El odio amoroso

Me tiene sin cuidado cuál de las dos gemas de candidatos gana las elecciones. Si alguno de los portentos se hubiera comprometido con devolverle a las regiones sus regalías, ese sería mi candidato.

La primera vuelta fue muy simpática, la gente debía escoger entre el candidato presidencial de Uribe, el presidente electo que montó Uribe, el excandidato a la alcaldía de Bogotá de Uribe, la exministra de defensa de Uribe o la exnovia de Uribe. Hoy nos quieren vender un discurso baboso pacifista como único argumento para tapar una cruel realidad: que un presidente en ejercicio, con la gorda billetera del Estado, con los medios de comunicación a su favor, con una Unidad Nacional que consolidó a punta de mermelada corrupta en donde nadie alega nada porque todos están untados, un presidente así que parece incapaz de ganar unas elecciones. Eso es muy triste.
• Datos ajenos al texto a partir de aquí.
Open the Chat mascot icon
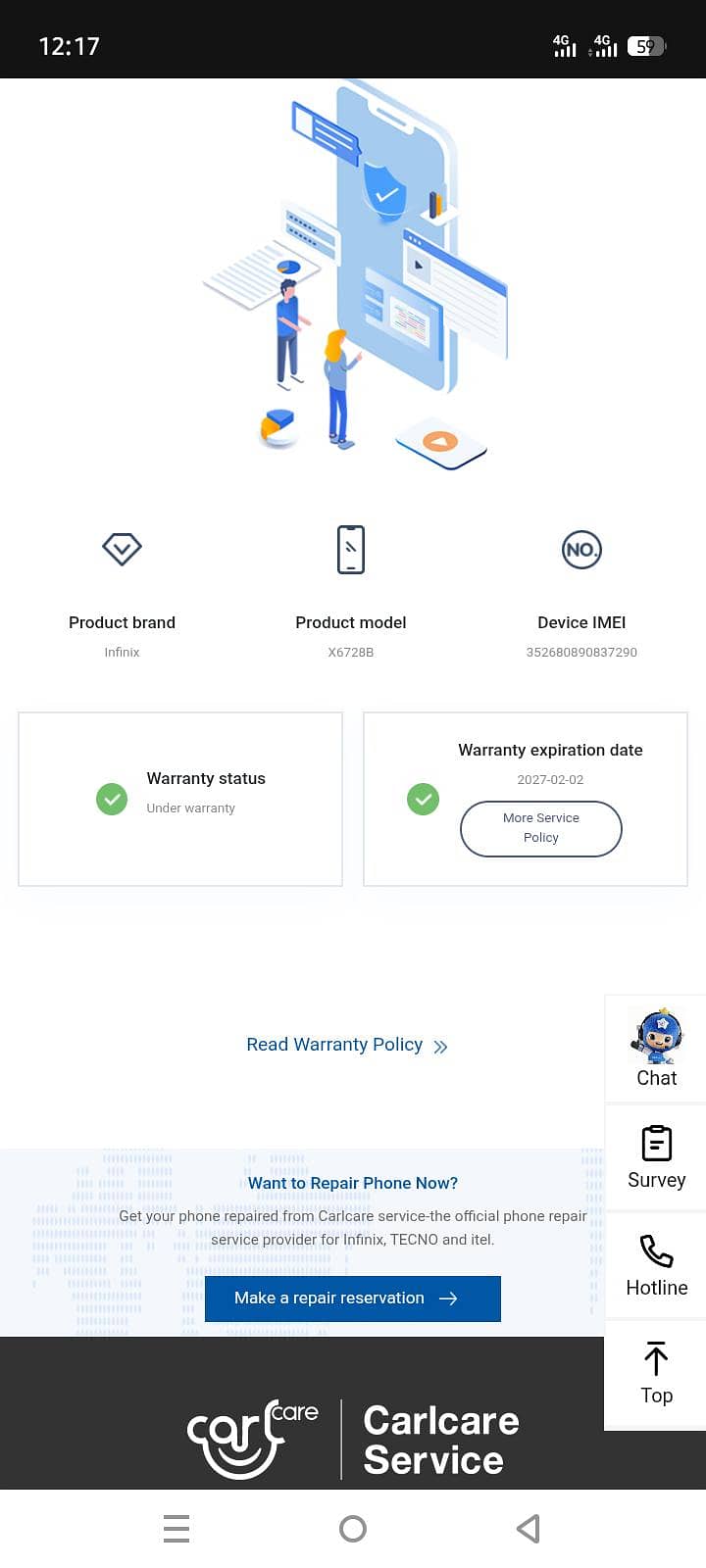The image size is (706, 1568). pyautogui.click(x=657, y=1036)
Cada vez que miro las redes sociales o el internet, está plagado de notitas contra Uribe, lo que demuestra que las redes sociales ni ponen ni quitan presidente. Tampoco lo logran los intelectuales ni los columnistas, lo cual salta a la vista en un país donde expresar públicamente la simpatía por Uribe, se vuelve peor que salir del clóset, que manifestarse abiertamente miembro de la iglesia Pentecostal Unida de Colombia, o sacar la moza a una fiesta en el Club Campestre.

Resulta sospechosa la declaración de Peñalosa afirmando que el Partido Verde no hará adhesiones “públicas” a ninguna campaña, y yo supongo que ese “públicas”, hace referencia al fenómeno de Uribe, al que le dan tratamiento de moza y tiene ese importante lugar en el corazoncito del cual las mozas difícilmente son destronadas.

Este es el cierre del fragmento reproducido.